Les amateurs de culture s’y rendent avant tout pour admirer les célèbres tapisseries de La Dame à la Licorne (réalisées entre 1484 et 1538), mais la collection est bien plus vaste : vitraux somptueux, fragment du suaire de Charlemagne (IXe siècle), exemplaires originaux des têtes de rois qui ornaient jadis la façade de Notre-Dame jusqu’à la Révolution française… Comme pour les autres grands musées, j’ai trouvé utile de dresser une liste des plus beaux objets liés aux Bourguignons, histoire d’arpenter le musée de Cluny de manière un peu différente :
- Peut-on être au plus près de l’intimité de l’épouse de Philippe le Hardi, Marguerite de Male, autrement qu’en effleurant son peigne en bois de buis ? Cet objet double face richement orné, datant d’environ 1400, présente aussi bien de fines dents que d’épaisses. D’un côté, on distingue un triple blason — le lys français, les bandes diagonales or et azur de Bourgogne et le lion des Flandres. De l’autre côté, Marguerite a fait graver la première lettre de son prénom, entourée de petites fleurs ; des marguerites, cela va sans dire.
- Un insigne en plomb et étain du camp bourguignon, datant de la guerre civile entre Bourguignons et Armagnacs, qui fera rage notamment à Paris. À l’époque, dans certaines rues, il faut parfois pouvoir prouver à quelle faction on appartient, celle du duc Jean sans Peur ou celle du prince héritier, le futur Charles VII. Le musée possède un insigne de chaque camp : celui des Bourguignons se reconnaît au rabot, symbole du duc Jean, et à la croix de Bourgogne ; celui des Armagnacs au dauphin, en référence au prince héritier, le « dauphin », bien sûr. Ces insignes sont minuscules, mais hautement significatifs.

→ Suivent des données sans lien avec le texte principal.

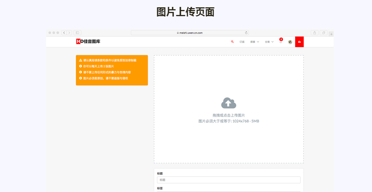372x192 pixels.
Task: Click the HD佳音图库 logo
Action: 88,41
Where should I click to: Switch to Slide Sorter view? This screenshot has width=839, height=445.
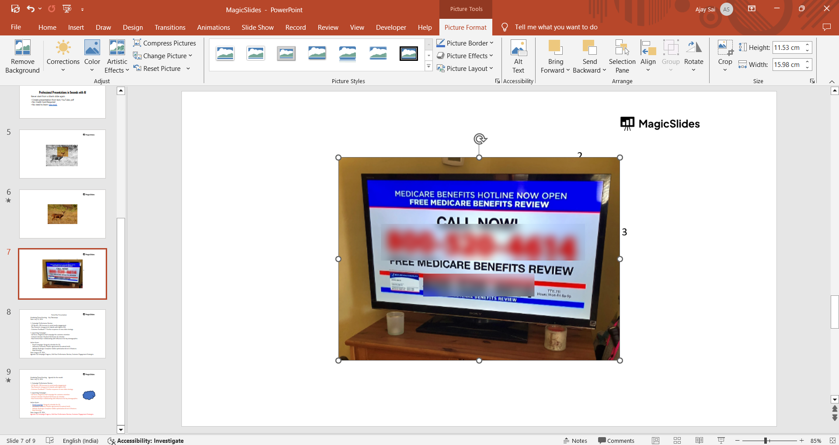677,441
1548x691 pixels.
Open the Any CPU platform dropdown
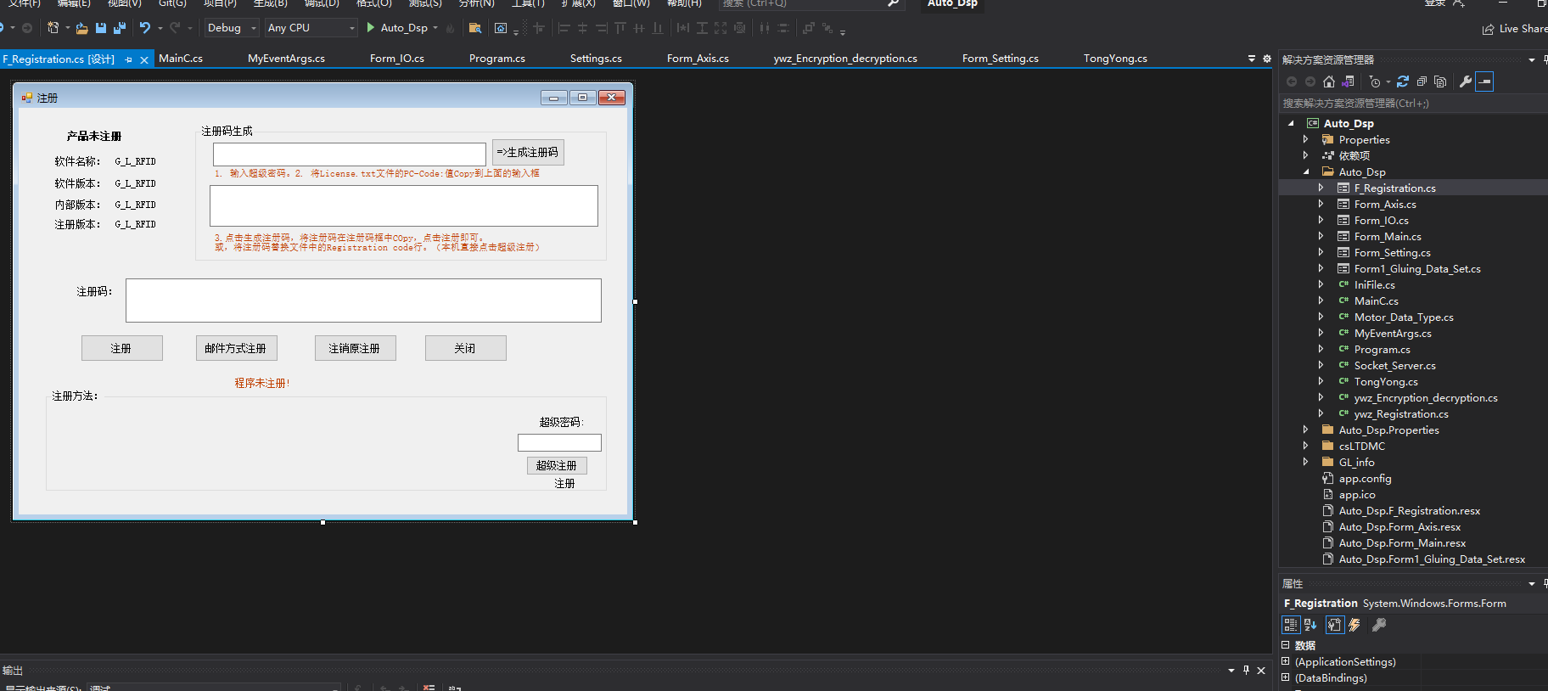pyautogui.click(x=311, y=28)
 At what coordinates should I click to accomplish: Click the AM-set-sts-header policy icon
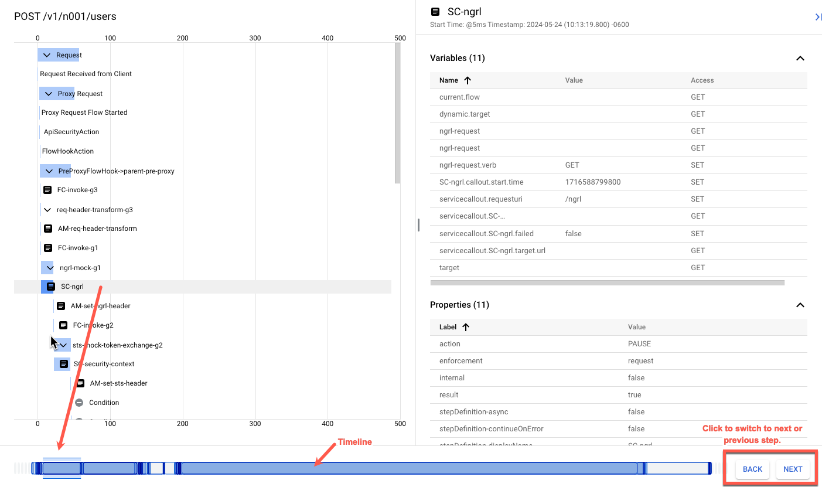coord(80,383)
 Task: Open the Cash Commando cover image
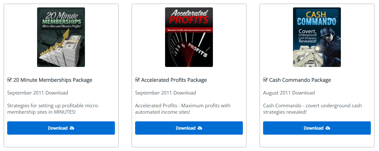(317, 37)
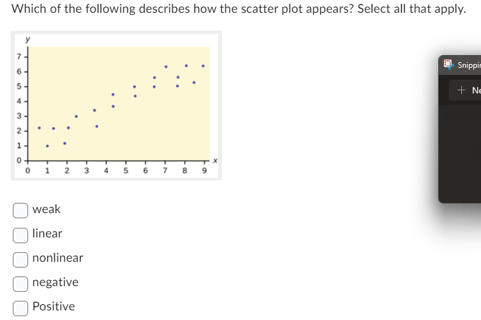Click the nonlinear option label

click(58, 258)

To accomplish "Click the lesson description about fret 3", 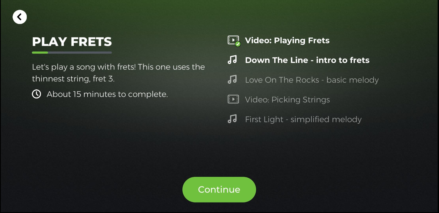I will [x=118, y=73].
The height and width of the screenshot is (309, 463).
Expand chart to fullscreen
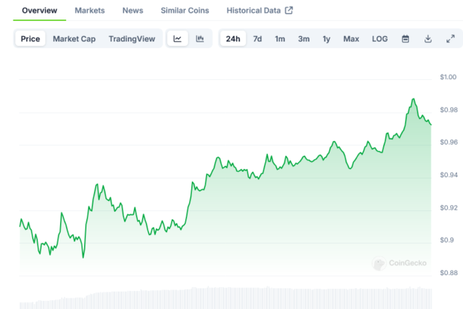click(450, 38)
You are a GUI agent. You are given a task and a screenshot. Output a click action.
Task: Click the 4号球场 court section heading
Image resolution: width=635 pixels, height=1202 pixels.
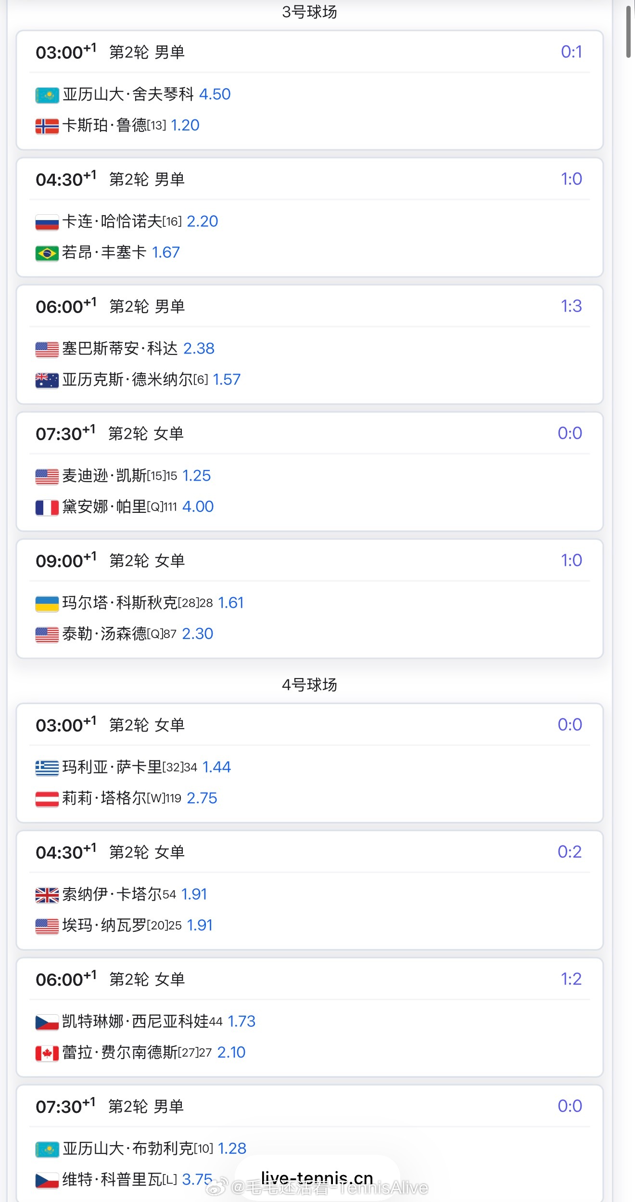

Selon le célèbre Journal d’un bourgeois de Paris (1405–1449), des dizaines de milliers de Parisiens auraient porté l’emblème de Jean sans Peur en 1411.
- Une capsule de messager (bodebus) en cuivre datant du début du XVe siècle, version miniature de l’objet dans lequel les émissaires transportaient leurs messages. Celle-ci, frappée du blason de Jean sans Peur, est si petite qu’elle sert probablement de moyen d’identification : portée à la ceinture, elle signale que son porteur voyage pour le compte du duc. Peut-être pouvait-elle transporter des mini-billets ?
- Une crucifixion en bronze (seconde moitié du XVe siècle), fixée sur un panneau de bois. Au revers figure la devise Nul ne s’y frotte du Grand Bâtard. Cette œuvre appartenait donc à Antoine de Bourgogne, fils naturel de Philippe le Bon, celui-là même dont un célèbre portrait par Rogier van der Weyden se trouve à l’Old Masters Museum de Bruxelles.
- La brillance de ce couteau évoque, dirait une âme romantique, le reflet des chandelles sur les tables des banquets bourguignons. Il s’agit d’un couteau de table ayant appartenu à Philippe le Bon, dont les armoiries sont gravées à l’extrémité du manche. À la fin du Moyen Âge, les puissants font figurer leurs emblèmes sur des objets du quotidien, souvent pour faire passer un message politique. Ici, on voit que Philippe, dès 1430, exerce aussi son pouvoir sur le Brabant et le Limbourg, ajoutés avec soin à son blason. La même année, il adopte sa devise Aultre n’auray, qui peut se lire comme une promesse à sa troisième épouse Isabelle de Portugal, ou à sa toute nouvelle chevalerie de la Toison d’or. Tous ces éléments renvoient à cette année-là. Pourtant, le couteau date d’après 1453, ce que trahissent les deux « e » entrelacés qu’on peut y voir, symbole que le duc n’adoptera qu’à partir de cette date (eques ecclesiae, chevalier de l’Église), coïncidant avec la chute de Constantinople et le rêve de croisade qu’elle ravive en lui.
- Plus loin, vous trouverez une Déploration du Christ, une sculpture en bois, jadis panneau central d’un retable, issue de l’atelier de Claus van de Werve, neveu et bras droit de Claus Sluter, les deux sculpteurs fétiches de Philippe le Hardi. S’y trouve également un retable en ivoire l’Oratoire des duchesses de Bourgogne (antérieur à 1393), qui, rare vestige de ce lieu, proviendrait du monastère de Champmol, bien que les spécialistes ne soient pas tout à fait d’accord sur son origine. S’il existe un lien bourguignon, il viserait plutôt un chambellan que le duc lui-même.